An Early-Stage Perspective of The COMET Experiment

by Ben Krikler

Muon decay in the Standard Model requires the emission of two neutrinos thanks to the concept of Lepton Flavour conservation. But this conservation is difficult to motivate theoretically and indeed, given neutrino oscillations, is known to be violated in the Standard Model albeit at a very small level. The COMET experiment is one of a handful of projects hoping to demonstrate Charged Lepton Flavour Violation, searching for COherent Muon to Electron Transitions, where a muon converts to an electron in the presence of an atomic nucleus (aluminium for COMET), without neutrino emission.
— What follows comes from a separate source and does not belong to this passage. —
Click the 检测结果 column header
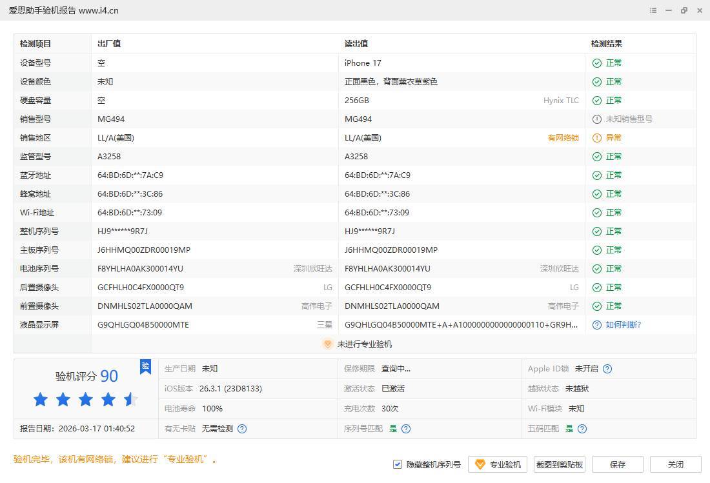 pos(607,44)
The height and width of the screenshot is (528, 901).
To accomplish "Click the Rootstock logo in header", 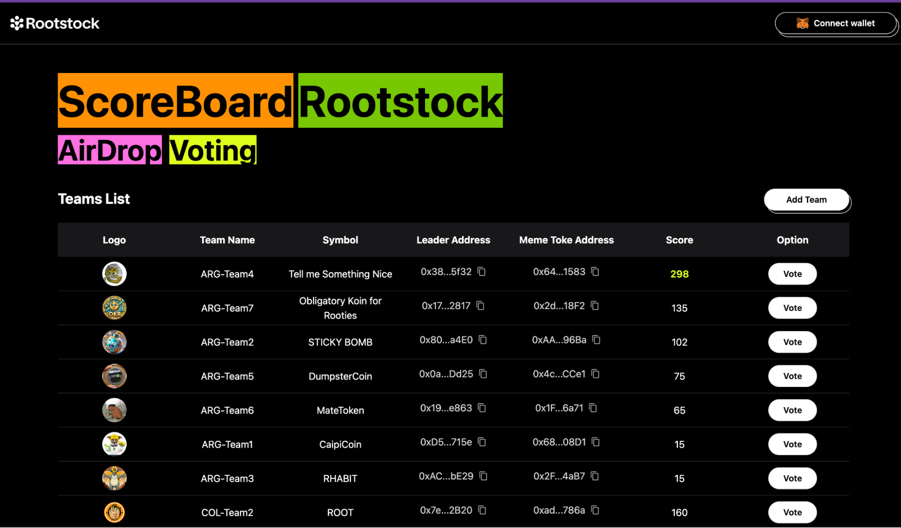I will click(x=55, y=23).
This process is particularly attractive from an experimental perspective since the signal of a single 105 MeV electron is robust against accidental backgrounds and the Standard-Model background is so vanishingly small. In this seminar I will give an overview of the process of muon-to-electron conversion and the COMET experiment itself, with which Imperial and the UK have been involved since its inception. COMET Phase-I is currently under construction and due to begin data taking in JFY 2018. Whilst this stage aims for a factor 100 improvement on the current limit to around 3x10^-15, Phase-II will go a further two orders of magnitude and run at the beginning of the next decade. Setting such stringent limits produces many significant design challenges. These and the progress to their solutions will be presented, as well as recent developments in facility, beam-line and detector construction.